Scientific classification
- Kingdom: Animalia
- Phylum: Chordata
- Class: Actinopterygii
- Order: Labriformes
- Family: Labridae
- Genus: Bodianus
- Species: B. parrae
- Binomial name: Bodianus parrae (Bloch & J. G. Schneider, 1801)
- Synonyms: Brama parrae Bloch & J. G. Schneider, 1801; Clepticus genizara Cuvier, 1829;

= Creole wrasse =

- Authority: (Bloch & J. G. Schneider, 1801)
- Conservation status: LC
- Synonyms: Brama parrae Bloch & J. G. Schneider, 1801, Clepticus genizara Cuvier, 1829

Species of fish

The creole wrasse (Bodianus parrae) is a species of wrasse native to the western Atlantic Ocean.

==Taxonomy==
The creole wrasse was first formally described in 1801 as Brama parrae by Marcus Elieser Bloch & Johann Gottlob Schneider. In 1829, Georges Cuvier described a species and a new genus, which he named Clepticus genizara; this name was later regarded as a synonym of Bloch and Schneider's earlier name and this species is the type species of the genus Clepticus. It was moved to Bodianus in 2016, and its sister taxon is Bodianus anthioides.
==Description==
The creole wrasse is a small wrasse, with males reaching around 30 cm in length, while females are smaller. It has a typical wrasse shape. Like many wrasse, it changes colour markedly during its lifetime, with juveniles being almost completely violet-purple.

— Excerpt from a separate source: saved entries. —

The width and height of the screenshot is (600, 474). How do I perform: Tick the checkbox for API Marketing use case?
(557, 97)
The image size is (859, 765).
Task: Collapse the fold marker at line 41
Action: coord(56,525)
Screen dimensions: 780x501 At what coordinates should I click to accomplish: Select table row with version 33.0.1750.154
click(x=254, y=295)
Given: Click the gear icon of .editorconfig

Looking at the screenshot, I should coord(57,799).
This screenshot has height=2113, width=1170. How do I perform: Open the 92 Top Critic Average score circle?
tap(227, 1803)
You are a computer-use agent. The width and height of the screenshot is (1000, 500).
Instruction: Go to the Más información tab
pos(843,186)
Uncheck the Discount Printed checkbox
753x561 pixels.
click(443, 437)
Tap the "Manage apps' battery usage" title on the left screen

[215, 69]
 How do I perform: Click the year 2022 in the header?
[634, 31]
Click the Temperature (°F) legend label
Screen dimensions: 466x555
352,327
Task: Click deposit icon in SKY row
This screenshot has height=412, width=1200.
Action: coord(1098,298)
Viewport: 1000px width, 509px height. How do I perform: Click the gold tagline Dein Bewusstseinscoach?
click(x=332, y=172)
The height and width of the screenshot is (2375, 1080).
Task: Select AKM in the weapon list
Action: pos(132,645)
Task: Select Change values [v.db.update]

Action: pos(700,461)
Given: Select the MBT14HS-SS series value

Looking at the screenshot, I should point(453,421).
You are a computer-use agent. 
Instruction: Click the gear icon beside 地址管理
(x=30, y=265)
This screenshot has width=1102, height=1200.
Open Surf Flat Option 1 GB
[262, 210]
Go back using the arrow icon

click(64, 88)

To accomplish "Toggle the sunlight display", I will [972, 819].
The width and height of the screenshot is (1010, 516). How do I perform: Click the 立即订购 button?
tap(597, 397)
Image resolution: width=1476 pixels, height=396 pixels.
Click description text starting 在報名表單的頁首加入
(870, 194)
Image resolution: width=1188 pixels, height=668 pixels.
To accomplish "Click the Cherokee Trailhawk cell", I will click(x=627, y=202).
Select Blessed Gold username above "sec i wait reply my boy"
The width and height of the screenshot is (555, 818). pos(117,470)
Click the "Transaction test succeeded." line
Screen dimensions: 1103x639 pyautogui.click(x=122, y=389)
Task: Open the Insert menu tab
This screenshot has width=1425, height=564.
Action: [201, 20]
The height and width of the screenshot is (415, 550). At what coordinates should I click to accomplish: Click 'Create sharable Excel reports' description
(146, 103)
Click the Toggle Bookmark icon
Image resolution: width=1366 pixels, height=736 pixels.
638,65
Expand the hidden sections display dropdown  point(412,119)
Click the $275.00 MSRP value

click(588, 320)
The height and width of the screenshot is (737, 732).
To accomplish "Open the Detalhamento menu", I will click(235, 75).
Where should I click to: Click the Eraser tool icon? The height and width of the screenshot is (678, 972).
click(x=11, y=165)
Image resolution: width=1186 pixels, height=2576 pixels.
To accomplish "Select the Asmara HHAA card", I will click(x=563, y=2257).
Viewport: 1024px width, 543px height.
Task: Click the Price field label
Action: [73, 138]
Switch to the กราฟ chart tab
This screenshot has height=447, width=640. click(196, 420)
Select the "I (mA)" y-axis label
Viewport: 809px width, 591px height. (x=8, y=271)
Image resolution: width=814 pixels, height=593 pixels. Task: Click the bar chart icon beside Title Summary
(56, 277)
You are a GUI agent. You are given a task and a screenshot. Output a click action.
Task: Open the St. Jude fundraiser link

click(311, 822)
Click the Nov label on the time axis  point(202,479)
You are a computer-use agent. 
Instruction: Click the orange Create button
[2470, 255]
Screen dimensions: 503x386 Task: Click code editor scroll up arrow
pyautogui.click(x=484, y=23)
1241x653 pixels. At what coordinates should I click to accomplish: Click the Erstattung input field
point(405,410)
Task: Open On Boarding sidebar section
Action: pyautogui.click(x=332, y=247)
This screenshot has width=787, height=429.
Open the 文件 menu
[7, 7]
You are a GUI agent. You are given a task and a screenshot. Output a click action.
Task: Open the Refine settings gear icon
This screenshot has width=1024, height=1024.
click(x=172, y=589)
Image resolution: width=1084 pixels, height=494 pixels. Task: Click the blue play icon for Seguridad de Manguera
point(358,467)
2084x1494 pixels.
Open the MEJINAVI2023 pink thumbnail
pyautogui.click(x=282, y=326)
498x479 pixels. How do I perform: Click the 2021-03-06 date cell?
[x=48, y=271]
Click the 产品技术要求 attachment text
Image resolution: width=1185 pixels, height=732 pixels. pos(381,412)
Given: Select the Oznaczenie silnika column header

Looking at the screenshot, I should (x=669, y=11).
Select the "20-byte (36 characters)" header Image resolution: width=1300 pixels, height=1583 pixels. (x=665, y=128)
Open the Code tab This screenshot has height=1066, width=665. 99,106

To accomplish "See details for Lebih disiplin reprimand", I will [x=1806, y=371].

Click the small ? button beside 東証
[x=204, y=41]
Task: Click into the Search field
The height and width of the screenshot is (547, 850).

As it matures, it develops a yellow patch on the rear part of its body.

==Distribution==
The species is found throughout the tropical waters of the western Atlantic Ocean from Florida to Brazil, including Bermuda Islands, the Caribbean Sea, and the Gulf of Mexico.

==Ecology==

This wrasse lives in groups, aggregating on coral reef slopes, down to around 100 m in depth. These groups feed on plankton, including small jellyfish, pteropods, pelagic tunicates, and invertebrate larvae. The creole wrasse is active by day, and at night it retreats alone to a rocky crevice in the reef to sleep.

==Reproduction==
The creole wrasse is a protogynous hermaphrodite; the largest fish in a group is a dominant breeding male, while smaller fish remain female. If the dominant male dies, the largest female changes sex. The mature males congregate at leks to breed, at which they display and are approached by females before mating with them.